I haven’t done any PCIe related benchmark. This change is only related to HW prefetcher settings, so I don’t expect anything about PCIe to change, at least directly. One thing that could really hurt PCIe perf is that EIC7700 doesn’t use cache coherent DMA on any peripheral. I think this issue has been discussed before.
- PCIe DMA coherent problems
- Is the Ethernet DMA coherent or not with the riscv cores on the P550 board?
In short, DMA from PCIe is not directly visible from CPU. The way Linux kernel/driver access the DMA buffer is either:
- After DMA completes, flush the cache lines containing the DMA buffer – essentially “pull” the changes done by device
- Use the uncached window to directly access DMA buffer in memory (cache bypass)

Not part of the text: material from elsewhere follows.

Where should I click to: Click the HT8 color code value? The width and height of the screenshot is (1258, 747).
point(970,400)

I think for your workload, you might want to see if 1 is better than 2, because with 2, the CPU is not permitted to do any caching or cache prefetch, so every read/write is literally a memory access. With 1, you pay the penalty up front, perhaps even a little bit more because for a large region, it’s inefficient to flush individual lines, and you’d just flush the whole cache. However, it’ll be much faster later on as cache/prefetcher can kick in.

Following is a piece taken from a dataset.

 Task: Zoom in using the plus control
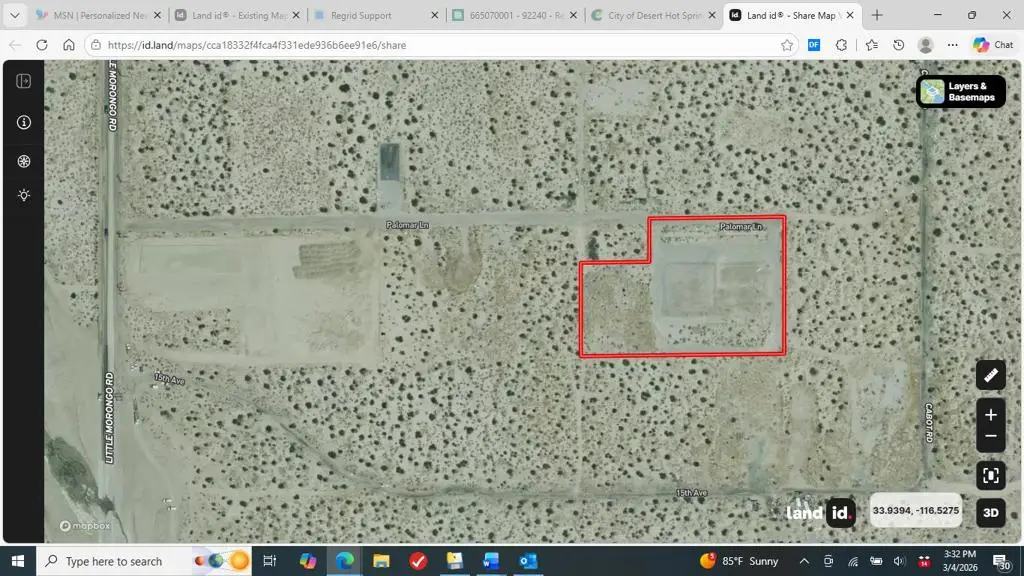(x=990, y=414)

You may need to dig into the Linux source in order to change the strategy (1 or 2). In general, I think this is a very noticeable short coming of the EIC770x SoC (P550/U84 core). Years ago, Starfive’s JH7100 (U74 core) suffered from the exact same issue, and later on Starfive release the 2nd Gen JH7110 (also U74 core) with cache coherent high speed peripherals PCIe/GMAC. With all these past experiences, yet we have to deal with it all over again. The problem isn’t with Sifive, but with SoC vendors not doing it properly.